● **Assignment**
Please copy exactly the part of the records below that opens with the line containing "Task: Click the" and closes with the line containing "Given: Choose 性能 from the dropdown list", leaving out any pictures.

Saved data entries:

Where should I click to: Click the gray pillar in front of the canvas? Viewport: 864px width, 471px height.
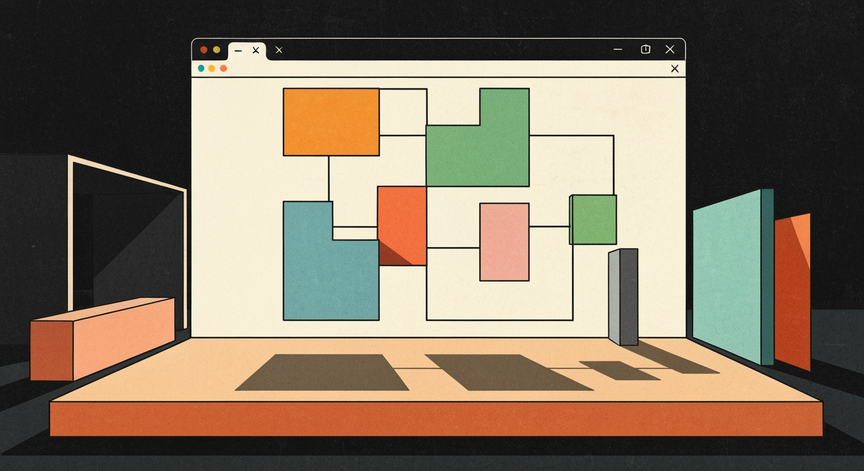(623, 297)
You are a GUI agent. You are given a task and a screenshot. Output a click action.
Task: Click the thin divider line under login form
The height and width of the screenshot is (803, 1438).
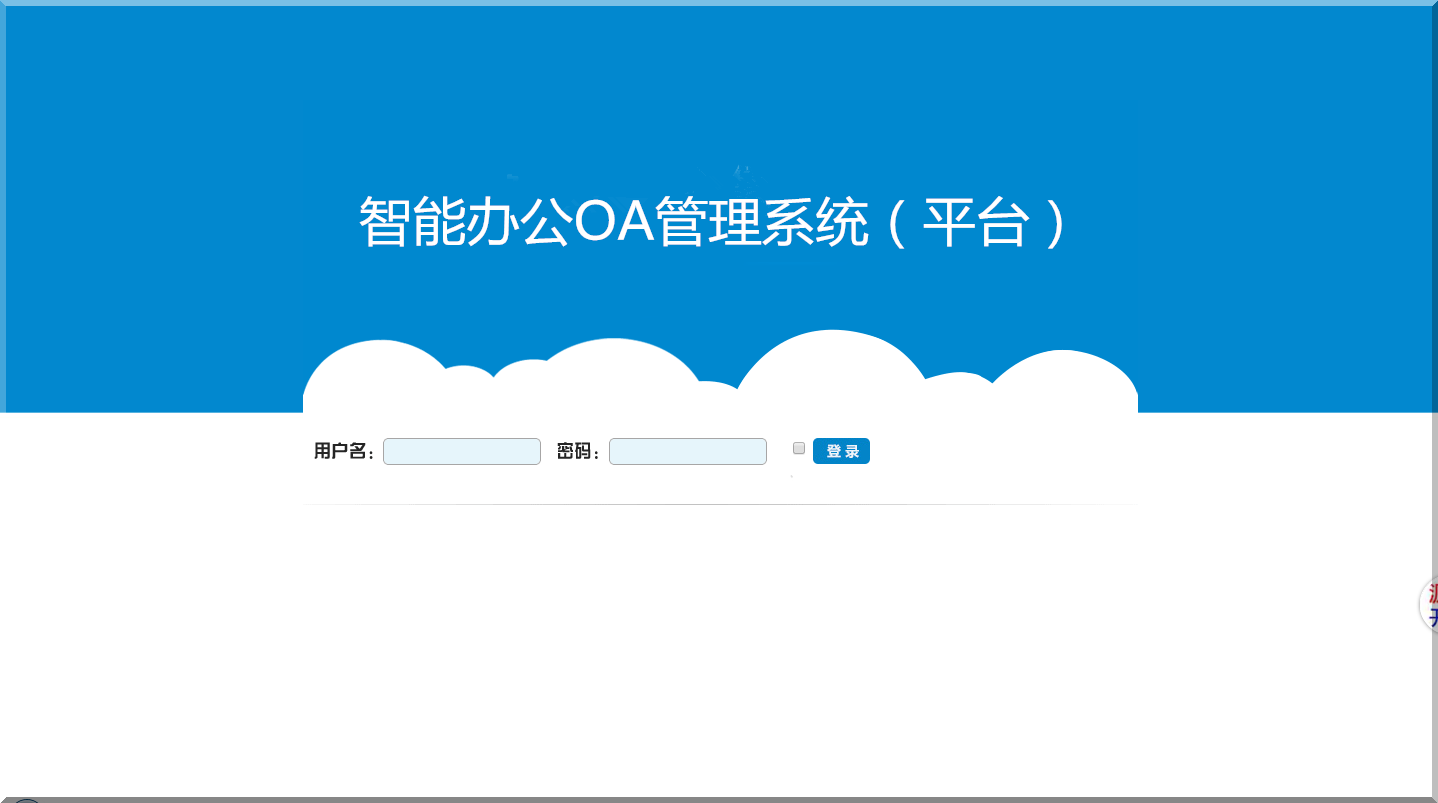point(720,505)
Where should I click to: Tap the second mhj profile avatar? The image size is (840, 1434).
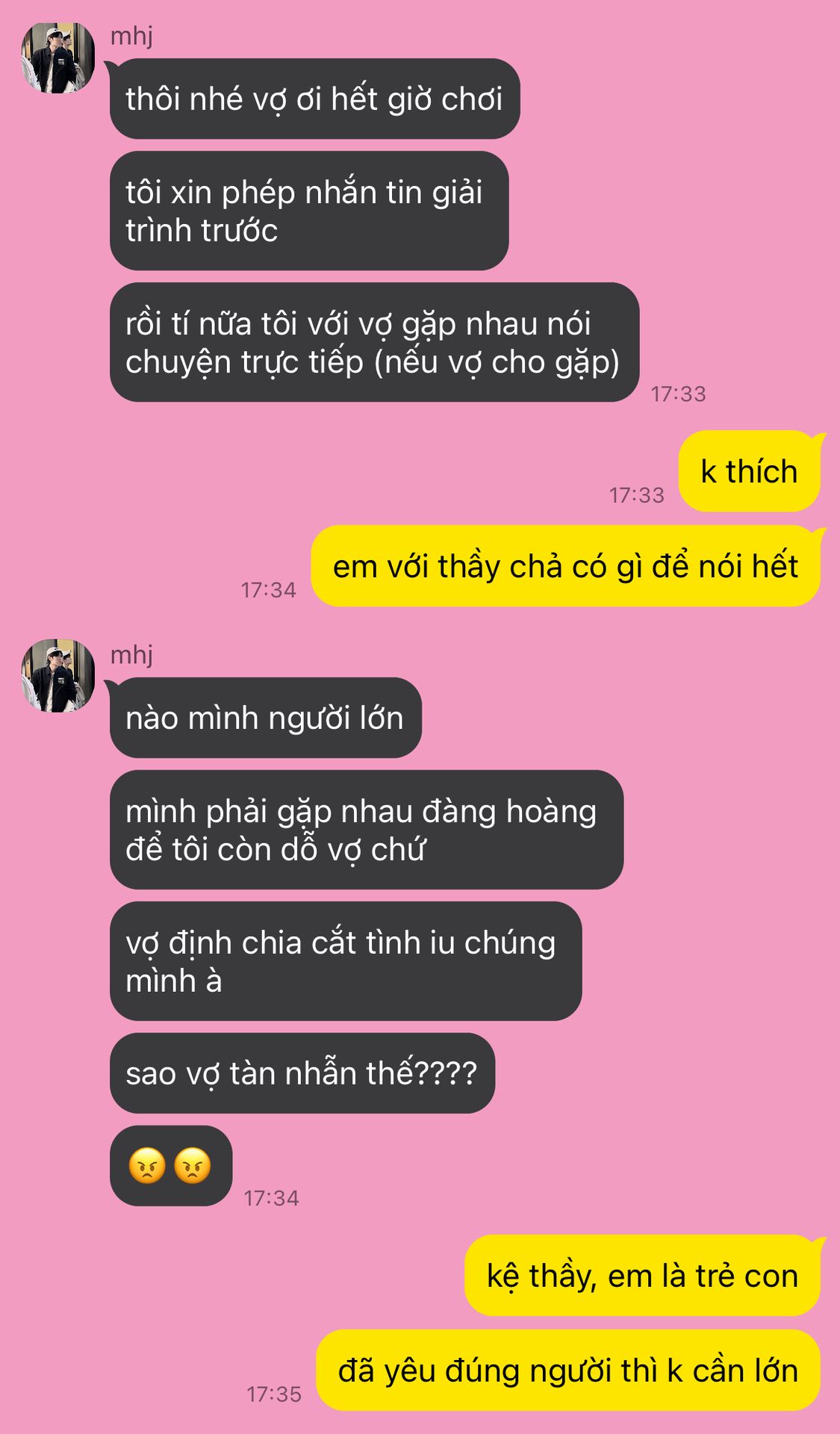(x=58, y=676)
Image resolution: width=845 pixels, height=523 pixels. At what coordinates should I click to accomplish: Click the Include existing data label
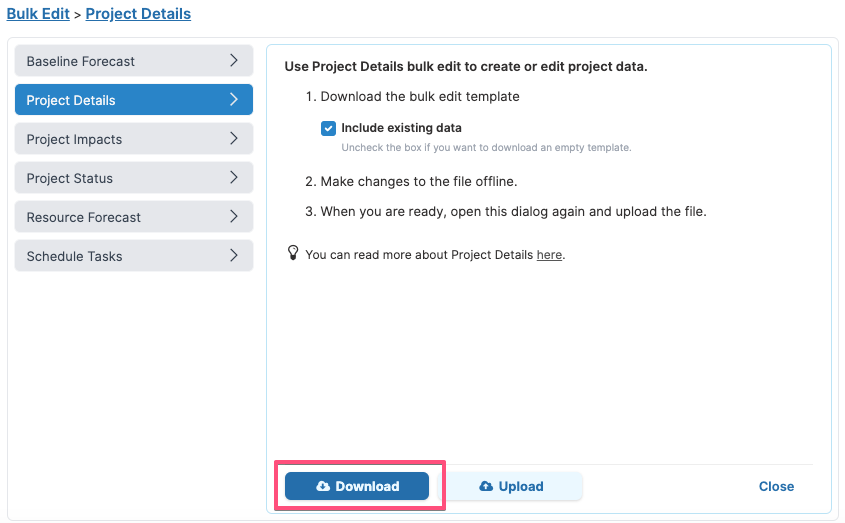click(401, 128)
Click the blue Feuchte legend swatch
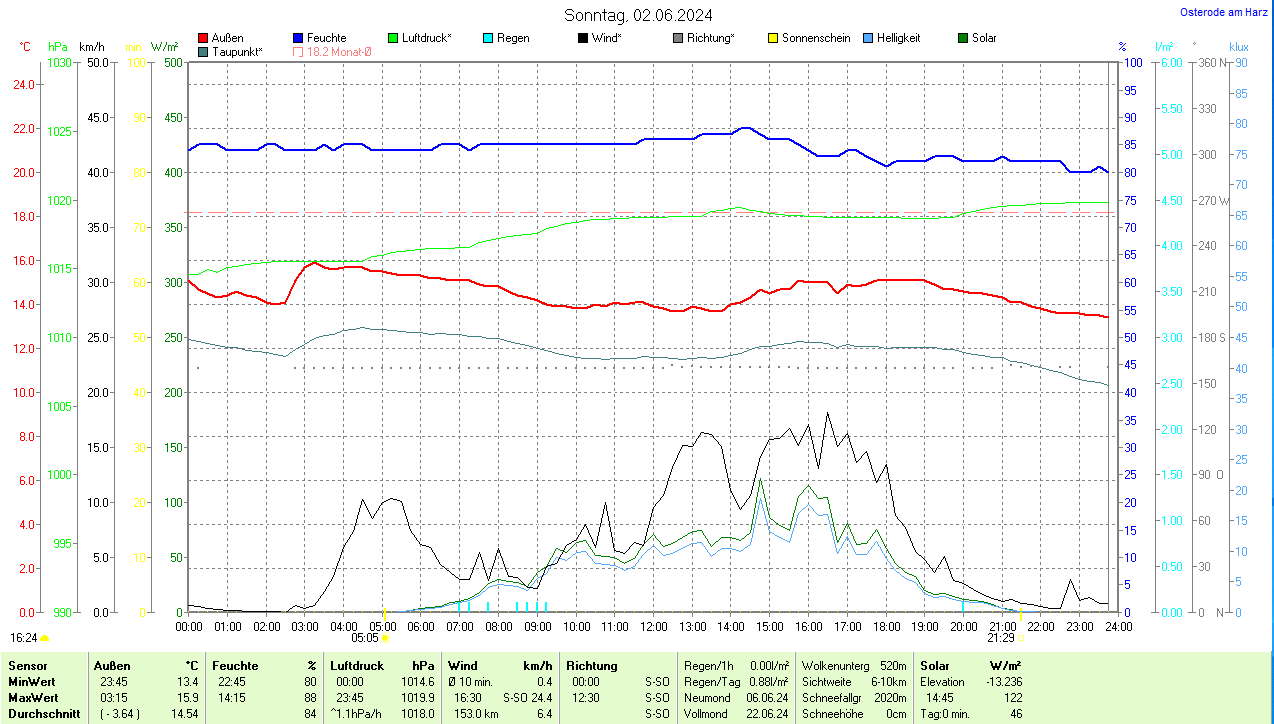The width and height of the screenshot is (1274, 724). tap(298, 38)
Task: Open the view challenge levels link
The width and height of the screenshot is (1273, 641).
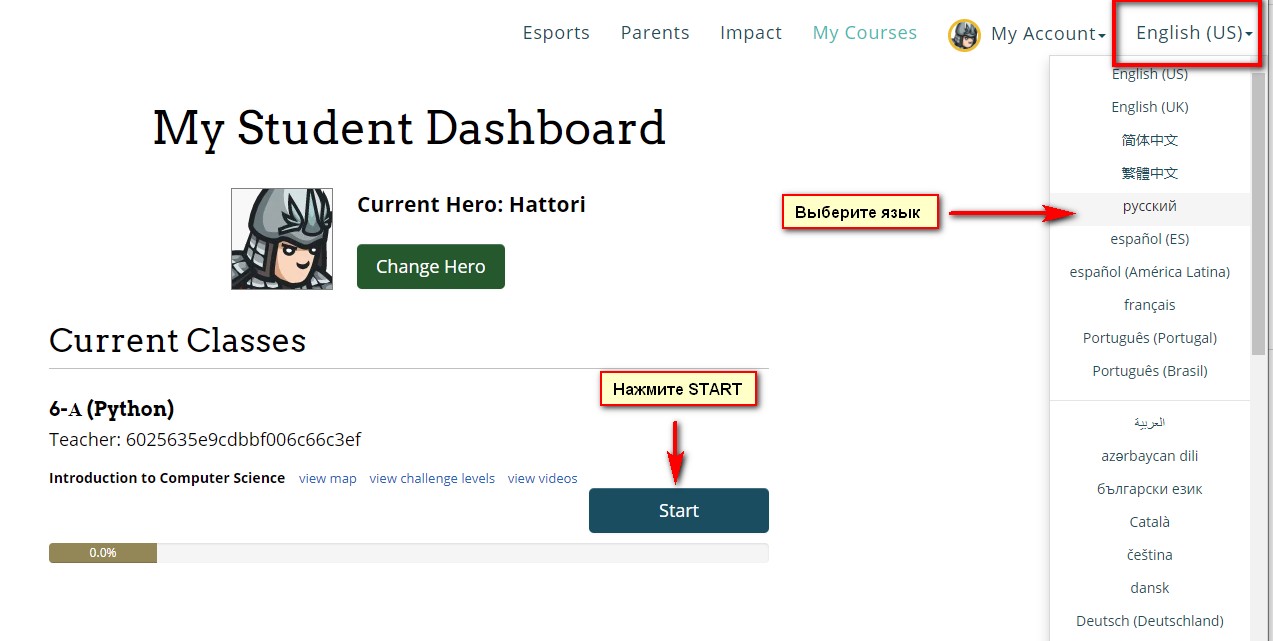Action: tap(432, 479)
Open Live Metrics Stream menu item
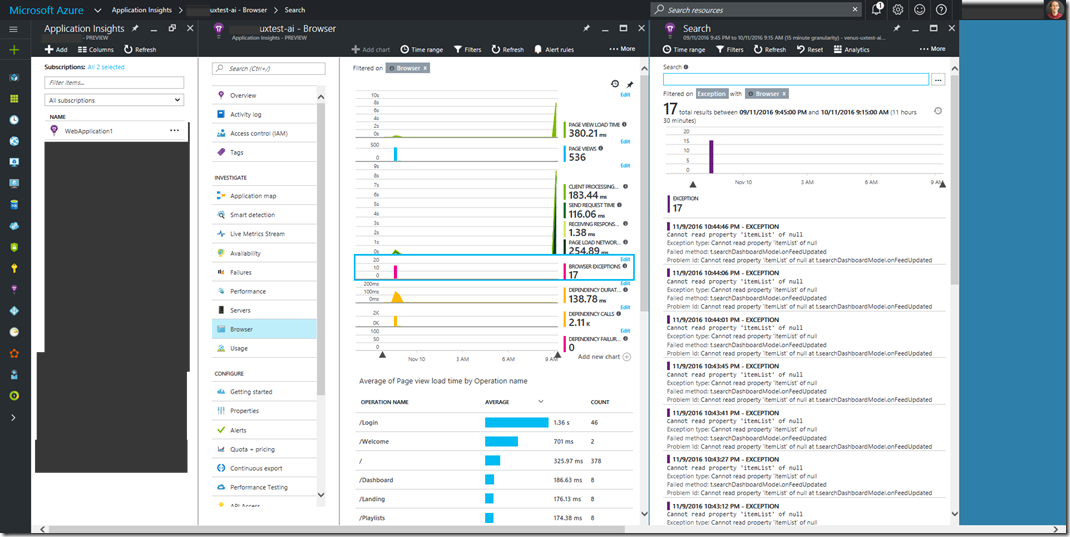This screenshot has height=537, width=1070. pyautogui.click(x=257, y=234)
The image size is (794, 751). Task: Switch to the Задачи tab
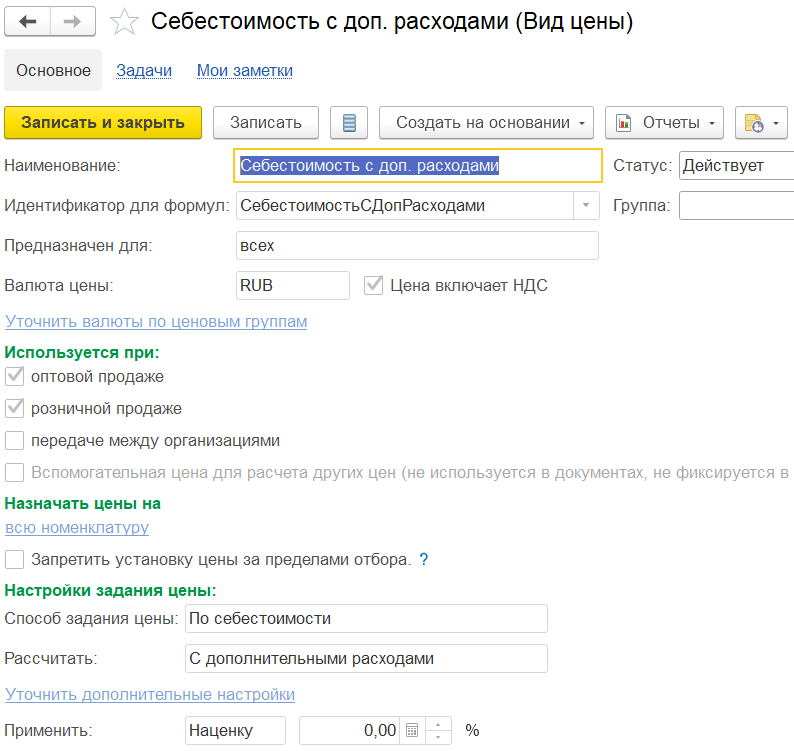[x=144, y=70]
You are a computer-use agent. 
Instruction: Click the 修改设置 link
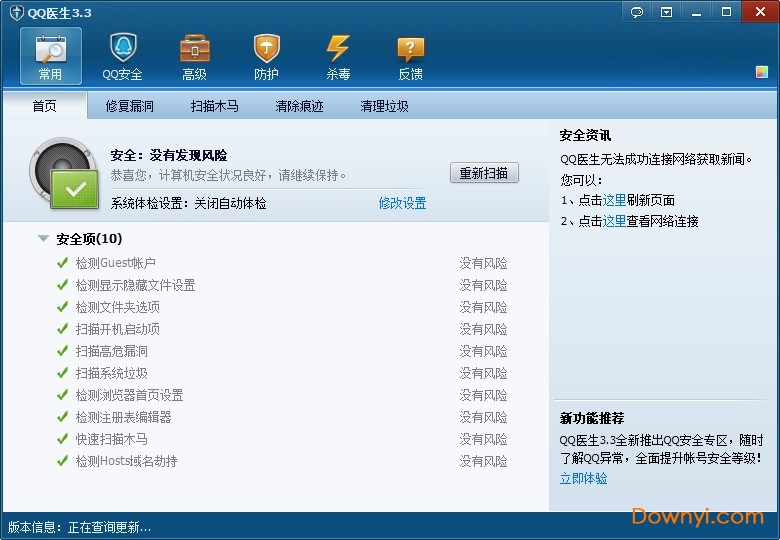point(402,203)
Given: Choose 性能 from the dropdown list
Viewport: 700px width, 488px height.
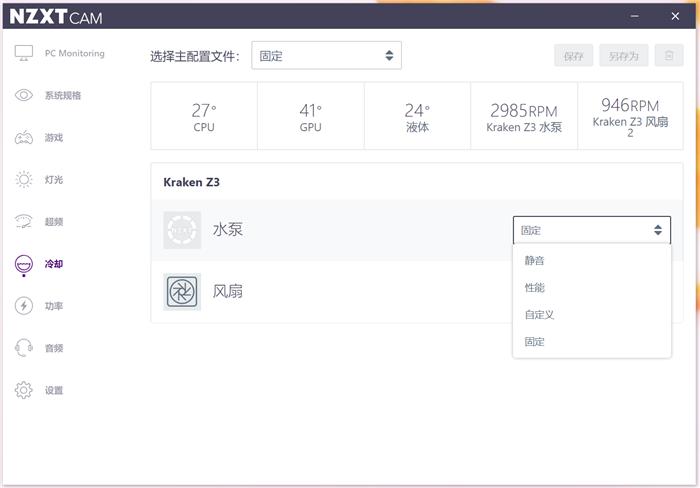Looking at the screenshot, I should point(535,288).
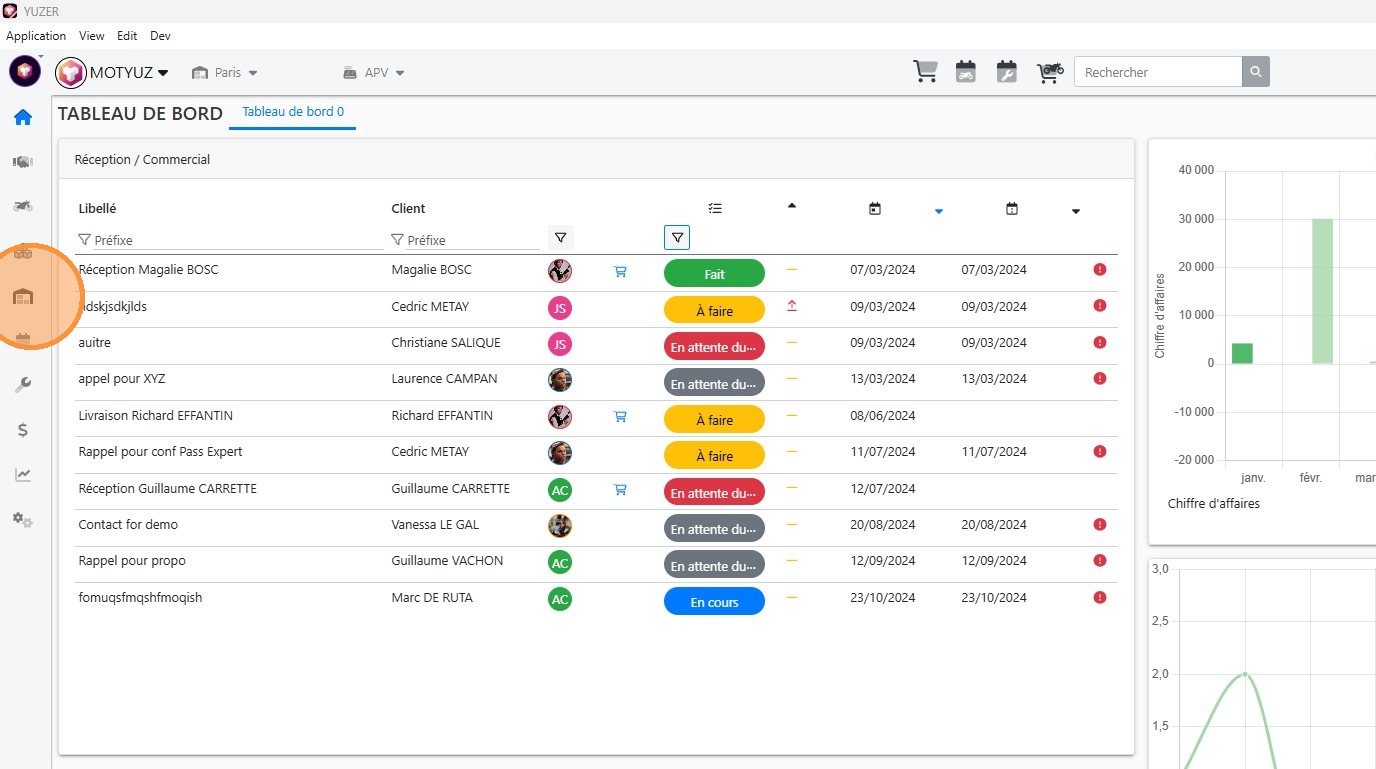This screenshot has width=1376, height=769.
Task: Open the statistics chart sidebar icon
Action: pyautogui.click(x=23, y=475)
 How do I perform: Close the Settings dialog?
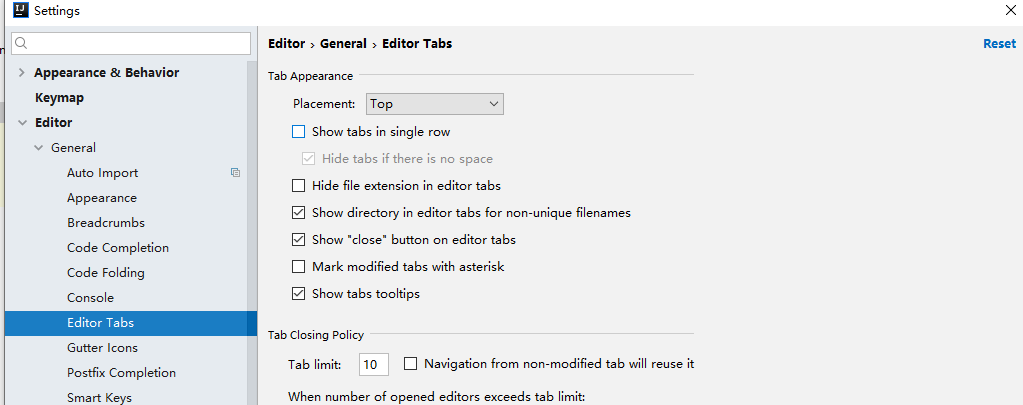pyautogui.click(x=1010, y=11)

● **Solution for this exercise**
Task: Click the thin divider line under login form
The height and width of the screenshot is (803, 1438).
point(720,505)
Where should I click to: Tap the second mhj profile avatar? The image size is (840, 1434).
(x=58, y=676)
Image resolution: width=845 pixels, height=523 pixels. At what coordinates should I click to accomplish: Click the Include existing data label
click(401, 128)
Click the blue Feuchte legend swatch
The width and height of the screenshot is (1274, 724). tap(298, 38)
Task: Open the view challenge levels link
The width and height of the screenshot is (1273, 641).
Action: tap(432, 479)
Open Live Metrics Stream menu item
This screenshot has height=537, width=1070. pyautogui.click(x=257, y=234)
The image size is (794, 751). Task: Switch to the Задачи tab
[x=144, y=70]
You are a computer-use agent. 
Instruction: Click the 修改设置 link
point(402,203)
Given: Choose 性能 from the dropdown list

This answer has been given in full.